━━━━━ TEKS HALAMAN
Banyak yang berada ditengah-tengah. Memilih diam walau tak setuju. Ada juga yang bimbang, mereka berpikir jangan-jangan propaganda yang dilancarkan kaum radikal itu benar, karena mereka sendiri malas cari tahu tentang kebenaran agamanya sendiri. Inilah jumlah terbesar. Istilah kerennya silent majority. Padahal jika kelompok ini sekarang diam akan lebih sulit lagi nanti bila kaum radikal sudah lebih besar. Jangan sampai kengerian yang biasa kita lihat di televisi terjadi di negara kita.

Entah sampai kapan isu agama masih laku di negeri ini. Kalau penduduk London masih kemakan isu agama Sadiq Khan tidak akan jadi walikota. Begitu juga Janet Mikhail dan Vera Baboun yang pernah jadi walikota di Ramallah dan Bethlehem, Palestina. Dan banyak lagi.

Jadi, dari mana sebenarnya sikap intoleran ini datang? Mereka yang menggaung-gaungkannya belum tentu radikal. Tapi mereka menungganginya demi kekuasaan dan demi uang. Buat beli rumah mewah, mobil mewah dan membayar orang-orang di sekelilingnya yang menyenangkannya. Kaum radikal mengambil kesempatan untuk mengumpulkan kekuatan. Mereka bukan bodoh. Mereka juga tau seperti Anies-Sandi itu juga didukung oleh orang-orang yang tak sejalan dengan mereka.
━━━━━━━━━━
━━━━━ DATA HASIL EKSTRAKSI
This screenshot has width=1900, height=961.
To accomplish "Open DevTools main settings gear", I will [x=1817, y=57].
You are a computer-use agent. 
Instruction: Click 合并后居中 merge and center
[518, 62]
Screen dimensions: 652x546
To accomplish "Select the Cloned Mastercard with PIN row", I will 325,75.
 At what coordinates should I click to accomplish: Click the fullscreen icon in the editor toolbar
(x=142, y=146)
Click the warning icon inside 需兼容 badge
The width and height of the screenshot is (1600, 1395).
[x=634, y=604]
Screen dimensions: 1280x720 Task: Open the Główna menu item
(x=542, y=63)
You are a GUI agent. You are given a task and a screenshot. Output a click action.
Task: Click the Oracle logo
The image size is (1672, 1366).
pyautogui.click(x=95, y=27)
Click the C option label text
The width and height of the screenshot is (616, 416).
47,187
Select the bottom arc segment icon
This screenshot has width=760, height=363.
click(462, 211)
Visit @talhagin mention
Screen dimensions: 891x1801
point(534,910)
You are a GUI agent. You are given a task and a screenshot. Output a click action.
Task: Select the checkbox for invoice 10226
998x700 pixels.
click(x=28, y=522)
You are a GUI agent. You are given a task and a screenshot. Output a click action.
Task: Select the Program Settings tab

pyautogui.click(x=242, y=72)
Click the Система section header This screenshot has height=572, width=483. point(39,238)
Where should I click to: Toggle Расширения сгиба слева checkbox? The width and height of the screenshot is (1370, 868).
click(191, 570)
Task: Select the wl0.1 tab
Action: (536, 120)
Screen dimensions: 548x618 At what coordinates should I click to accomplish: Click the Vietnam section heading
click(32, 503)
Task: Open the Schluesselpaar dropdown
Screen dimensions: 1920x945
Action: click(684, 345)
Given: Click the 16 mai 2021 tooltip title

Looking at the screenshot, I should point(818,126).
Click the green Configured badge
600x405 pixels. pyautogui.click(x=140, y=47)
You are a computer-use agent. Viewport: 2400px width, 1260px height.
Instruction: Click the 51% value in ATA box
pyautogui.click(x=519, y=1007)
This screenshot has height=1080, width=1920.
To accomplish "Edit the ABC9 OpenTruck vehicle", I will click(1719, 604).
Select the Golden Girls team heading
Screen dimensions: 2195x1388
━━━━━━━━━━
## TUJUAN TUGAS:
Tentukan apakah masing-masing pernyataan di bawah ini sesuai dengan teks halaman. Jawab ya atau tidak untuk tiap pernyataan dan sertakan kutipan persis dari teks yang menjadi penentunya.
1. Kelompok yang berada di tengah-tengah merupakan jumlah terbesar.
2. Janet Mikhail pernah menjabat sebagai walikota London.
3. Kaum radikal digambarkan sebagai orang-orang yang bodoh.

## PENYELESAIAN:
1. Ya: "Inilah jumlah terbesar."
2. Tidak: "Begitu juga Janet Mikhail dan Vera Baboun yang pernah jadi walikota di Ramallah dan Bethlehem, Palestina."
3. Tidak: "Mereka bukan bodoh."